Marcel Kittel has been given a new lease of life at Etixx-QuickStep after a dour final season at Giant-Alpecin (Pic: Tim de Waele/EQS)

Kittel’s greatest threat at the Giro will not come from Cavendish, who will miss the race to focus on the Tour and his preparations for the Olympics, but from André Greipel (Lotto-Soudal). The German showdown might produce fireworks on the Giro’s five flat stages (despite Cavendish’s frequent complaints, this is a Grand Tour that still finds room to accommodate the quick men).

Much will depend on whether Greipel can reproduce his form of 2015, where he equaled Kittel’s career highlight of winning four stages at a single Tour. As the countdown to the Giro reaches its climax, it is definitely advantage Kittel.

Best Giro result: 2014 – two stages
Best results of 2016: Dubai Tour – two stages and overall; Volta ao Algarve – two stages; Three Days of De Panne – stage 3a; Scheldeprijs – winner; Tour de Romandie – stage one

And also keep an eye on…

Ryder Hesjedal (Trek-Segafredo) won the Giro d’Italia in 2012 and has finished in the top ten twice since: ninth in 2014 and fifth in 2015. This time round the Canadian is aiming for another top five finish, or, if all goes well, a shot at the podium.
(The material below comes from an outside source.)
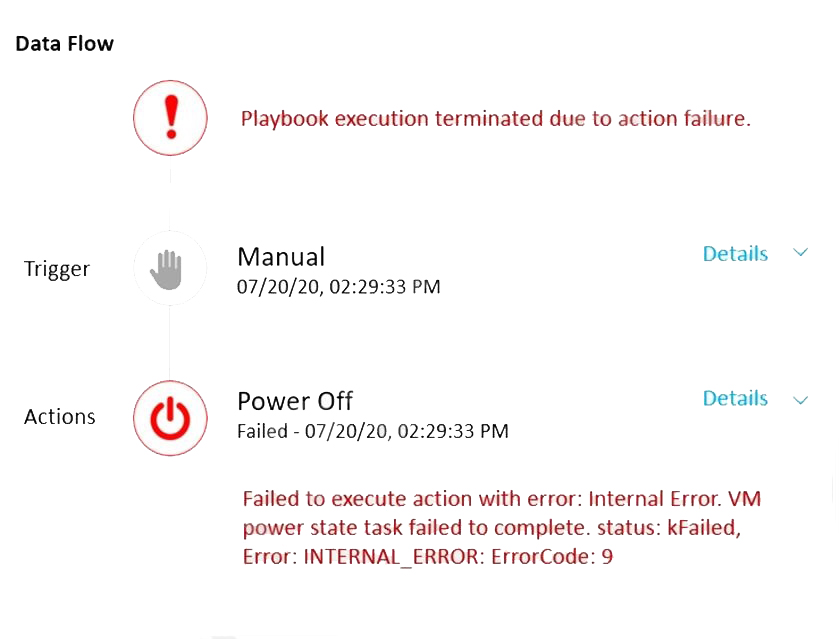Select the Trigger section label
Viewport: 840px width, 639px height.
[57, 269]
Hesjedal’s forte is excelling when the going gets tough in the second half of a race, but at 35 is in the twilight years of his career and has hinted the Giro could be his last Grand Tour.
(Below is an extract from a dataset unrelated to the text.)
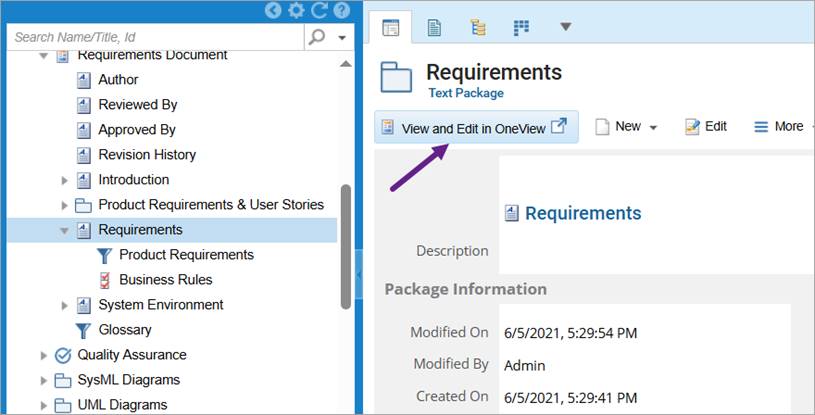This screenshot has width=815, height=415.
Task: Switch to the document view tab icon
Action: tap(435, 27)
Rigoberto Uran (Cannondale) has twice finished second on the Giro’s final podium without truly threatening to take the title. finishing more than four minutes adrift of Vincenzo Nibali in 2013 and nearly three minutes awry of Nairo Quintana in 2014. The Colombian has had a quiet start to life at Cannondale, with his most notable result a top ten finish at the Volta ao Catalunya.

Ryder Hesjedal animated the second half of the 2015 Giro d’Italia and will hope to do so again this time out (Pic: Sirotti)

Katusha’s Ilnur Zakarin was one of the breakthrough riders in 2015, claiming the Tour de Romandie title ahead of a stellar line-up which included Chris Froome, Nairo Quintana and Vincenzo Nibali, before winning a medium mountain stage of the Giro. This year the Russian has already won a stage of Paris-Nice, finished fourth at the Tour de Romandie and fifth at a particularly tough edition of Liege-Bastogne-Liege. Now Zakarin, who is also a strong time trialist, will test himself as a GC contender in a Grand Tour for the first time.

Finally, Caleb Ewan (Orica-GreenEDGE) will look to muscle in on the Giro’s bunch sprints and break the German stranglehold of Marcel Kittel and Andre Greipel. Ewan turned pro last season and has established himself as a prodigious talent, taking a Grand Tour stage win at the first attempt in the 2015 Vuelta. At 5’4″ and 61kg, Ewan is the polar opposite of the bulking powerhouses Kittel and Greipel, but his sprint is undoubtedly effective. Also watch out for FDJ’s Arnaud Démare and Team Sky’s Elia Viviani in the Giro’s fast finishes.